Is concurrency useful for ML?
If your data loading pipeline grows even slightly complex, then yes, you absolutely need concurrency in order to deliver your samples to the GPU fast enough.

The current workarounds to make this happen in python are quite ugly imho, e.g. Pytorch spawns multiple python processes and then pushes data between the processes through shared memory, which incurs quite some overhead. Tensorflow on the other hand requires you to stick to their Tensor-dsl so that it can run within their graph engine. If native concurrency were a thing, data loading would be much more straightforward to implement without such hacks.

Yes, it can be.

1. Loading data

2. Running algorithms that benefit from shared memory

3. Serving the model (if it's not being output to some portable format)

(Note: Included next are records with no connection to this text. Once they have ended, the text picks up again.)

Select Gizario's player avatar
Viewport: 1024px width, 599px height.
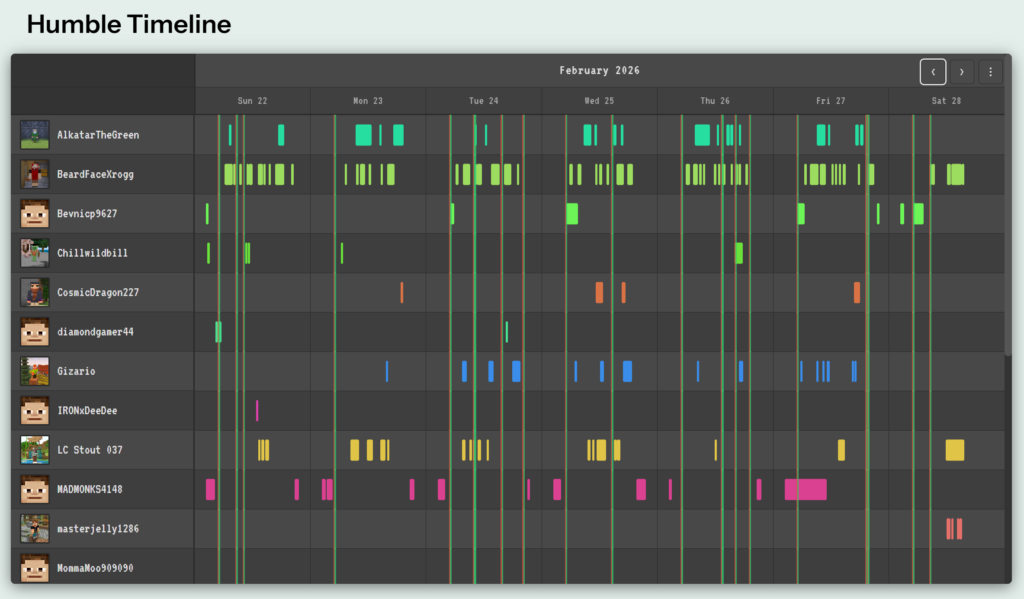(35, 371)
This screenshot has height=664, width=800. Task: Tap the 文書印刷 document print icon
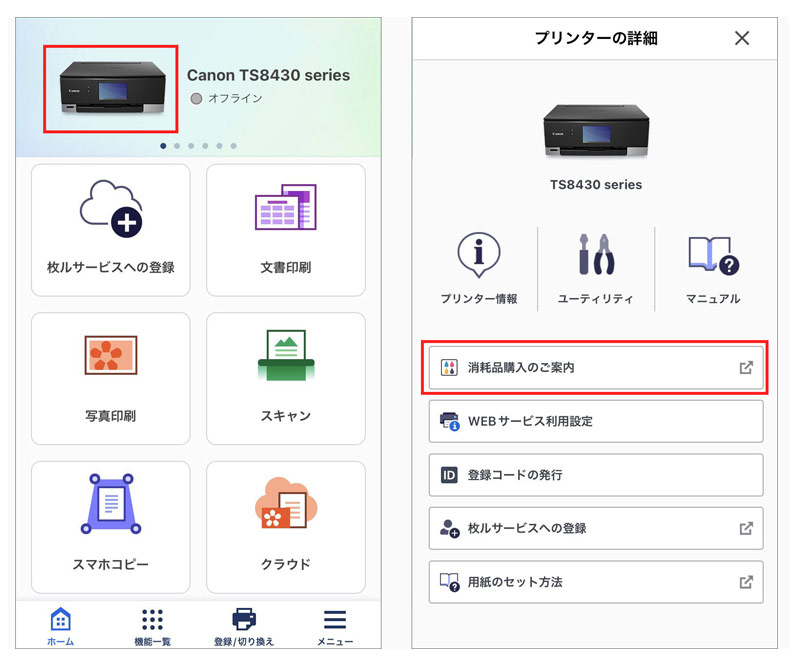coord(285,208)
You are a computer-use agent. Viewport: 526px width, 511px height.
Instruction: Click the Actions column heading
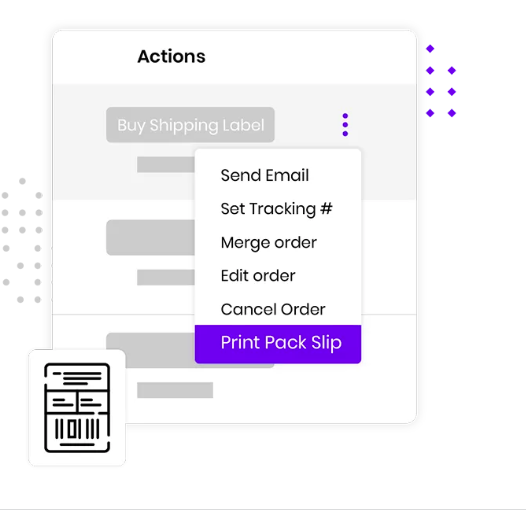click(x=171, y=56)
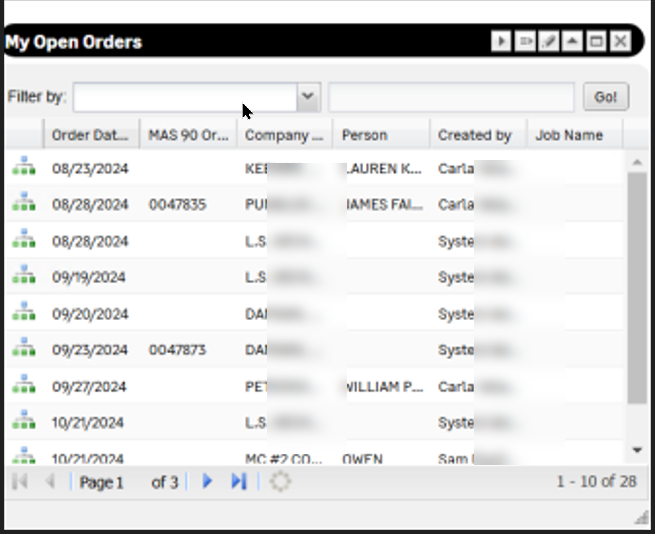Click the label tag icon in title bar
This screenshot has height=534, width=655.
click(x=525, y=41)

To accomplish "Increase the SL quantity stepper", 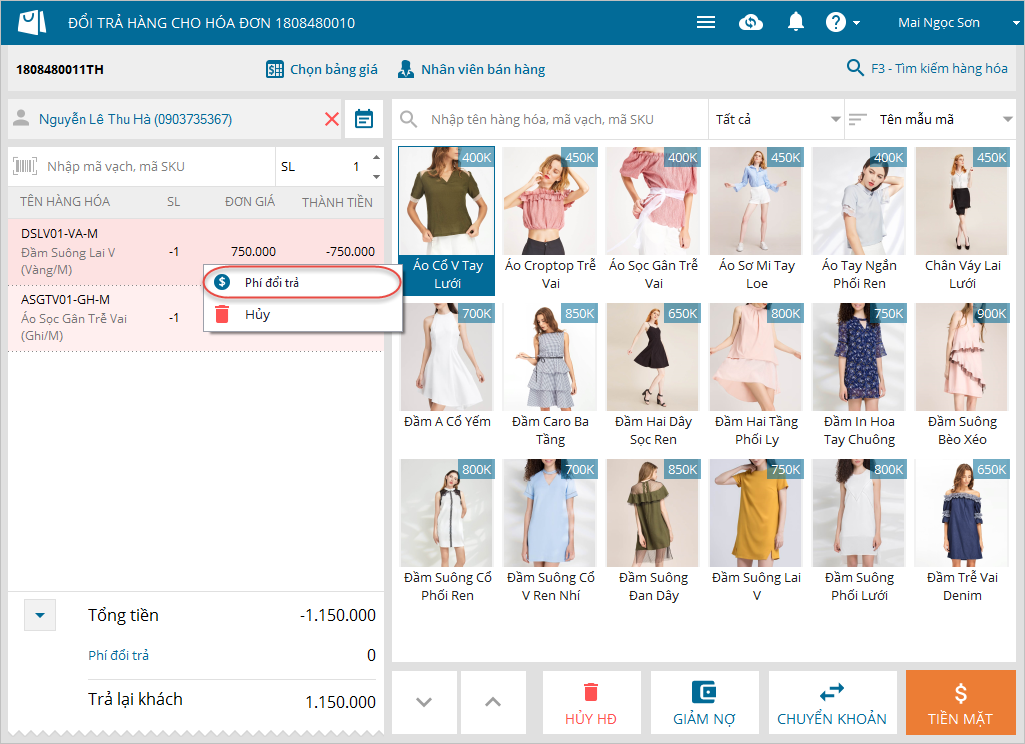I will pos(376,158).
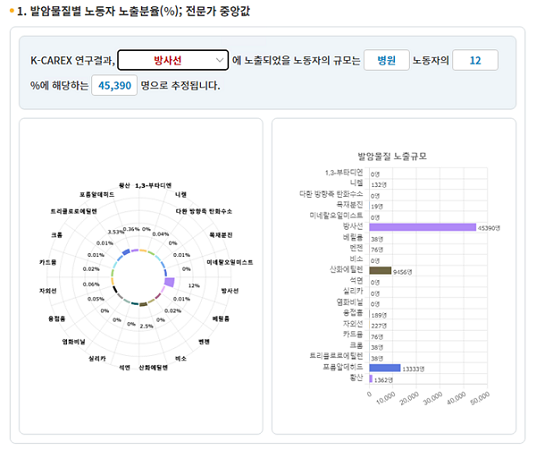Image resolution: width=536 pixels, height=450 pixels.
Task: Click the blue 포름알데히드 segment in radial chart
Action: (x=126, y=252)
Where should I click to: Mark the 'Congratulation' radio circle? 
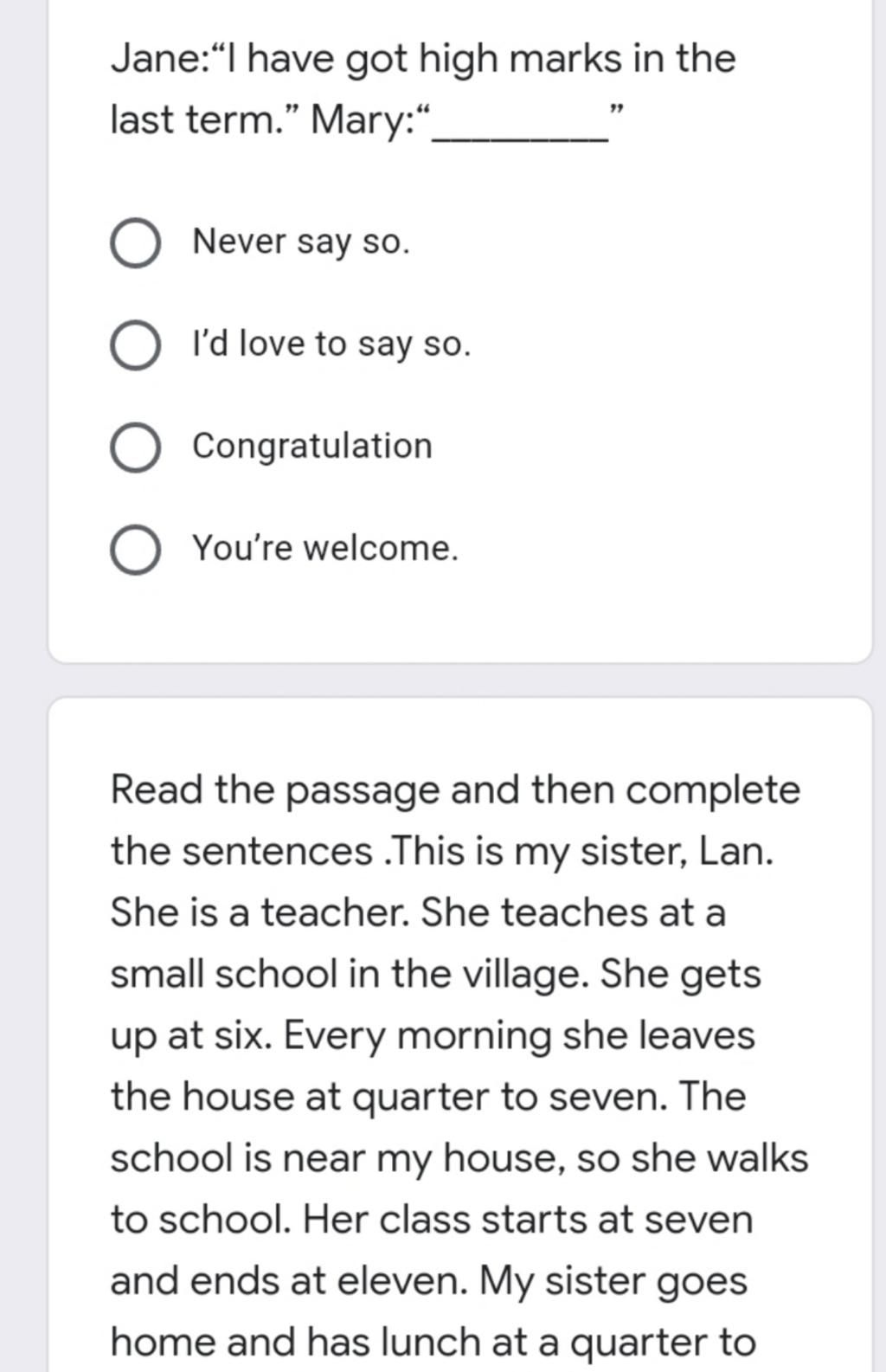coord(135,448)
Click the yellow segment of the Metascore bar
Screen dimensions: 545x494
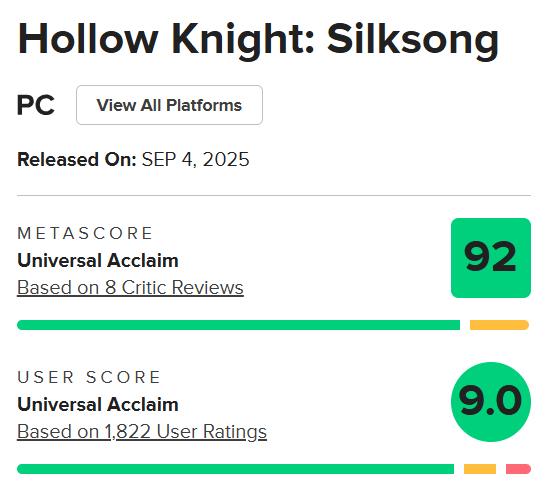click(499, 325)
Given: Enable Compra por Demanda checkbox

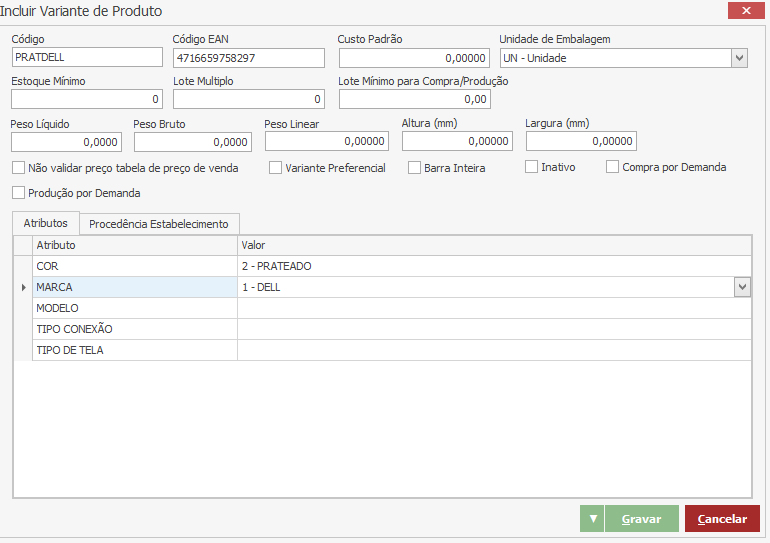Looking at the screenshot, I should (613, 167).
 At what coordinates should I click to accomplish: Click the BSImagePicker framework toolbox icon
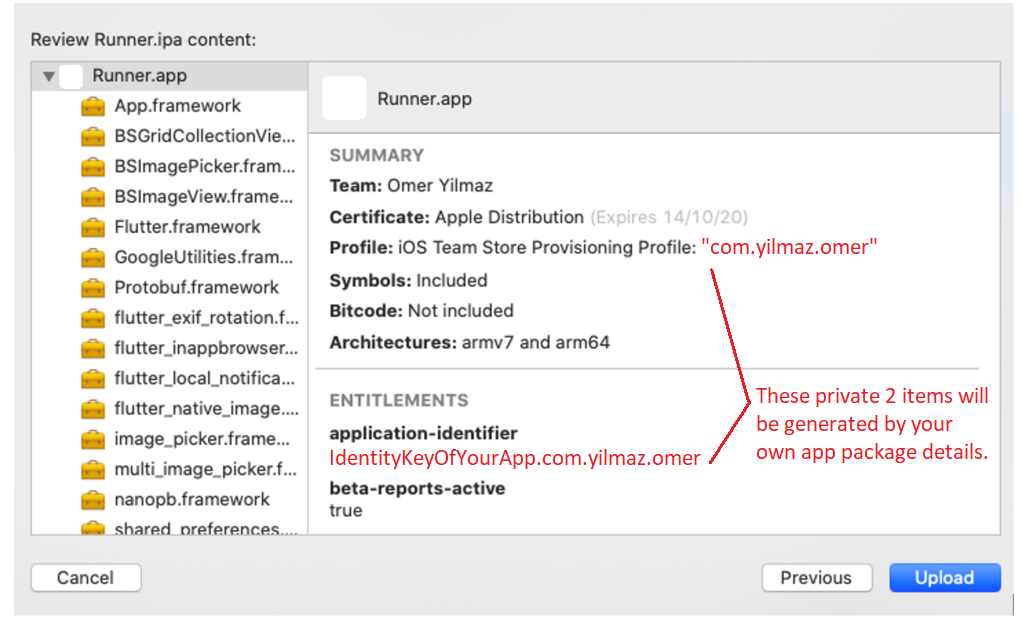point(93,166)
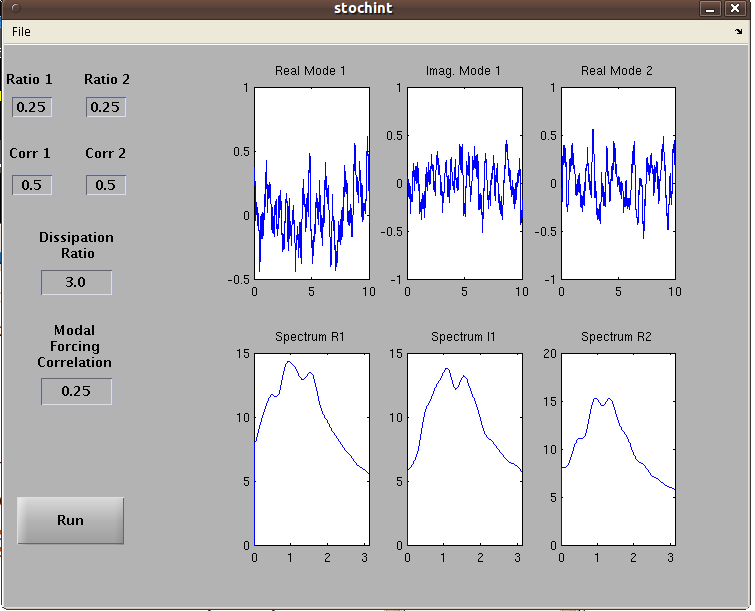This screenshot has width=755, height=611.
Task: Focus the Corr 1 value box
Action: (x=32, y=185)
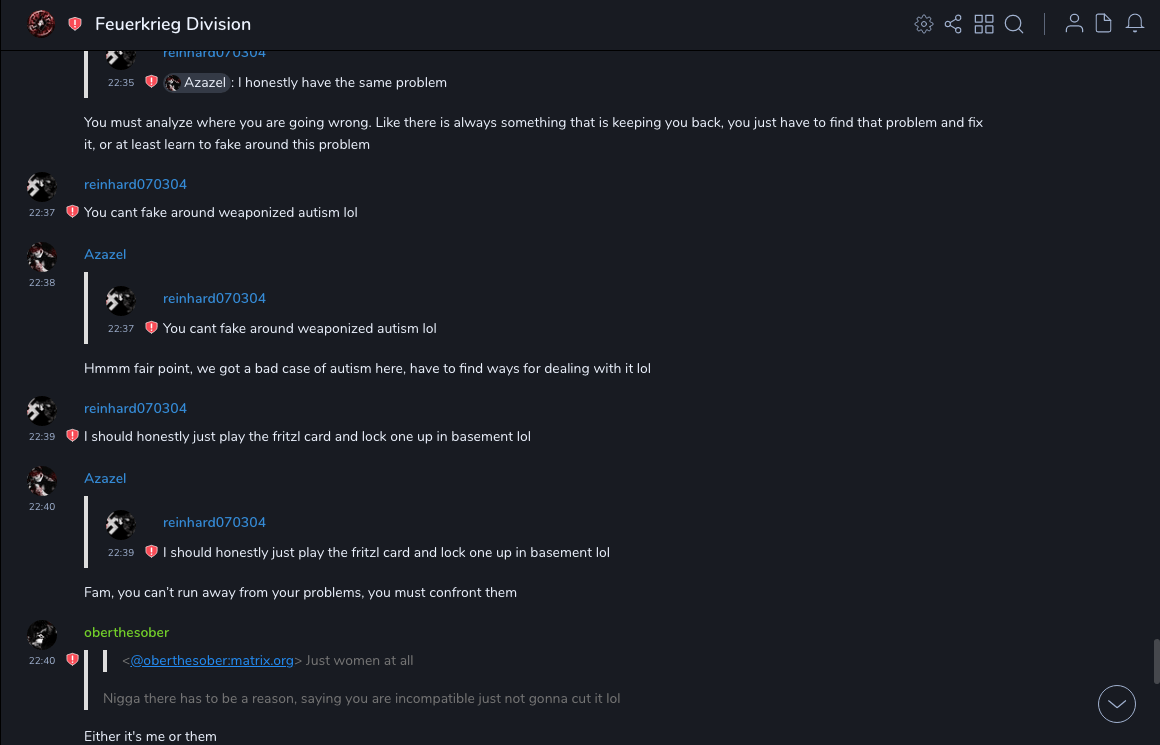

There are also general benefits of using one language across a project. Because Python is weak on these things, we end up using multiple languages.

You end up having to do a lot of things in a ML training run, some of which you can do in parallel because it’s not important now (eg saving metadata) or because you’d otherwise be resource limited (eg loading data and formatting batches for training)
And for this you cannot use Python's multiprocessing because ... ? Sure, moving data between processes is slow because of pickling [0]. However, I'm using parallel processing for the things you suggested, and for these it works great.

If I really had the use case and needed threads, I'd much rather use C++ bindings in a Python package than rebuilding the whole thing. Guess it depends on the scale we are talking about.

[0] https://pythonspeed.com/articles/faster-multiprocessing-pick...

It’s handling all the things that can go wrong when communicating and coordinating across processes, across machines, or troubleshooting bottlenecks on running systems that Elixir (and Erlang) excels.
Concurrency generally makes things run faster. If you test your ML methods your tests will complete faster if the ML methods are able to use and take advantage of concurrency. Some people consider that useful.
No, parallelism is useful, concurrency without parallelism is not useful.

Go and elixir provide some parallelism but the primary focus for both languages is concurrency.

It's not. Until you need to deploy it.
yes but generally they are not that kind make or break type issues like eg Julia correctness problems.
Correctness problems? Could you expand on that? Not doubting, just curious. Thnx
Python is slow and concurrency is not great.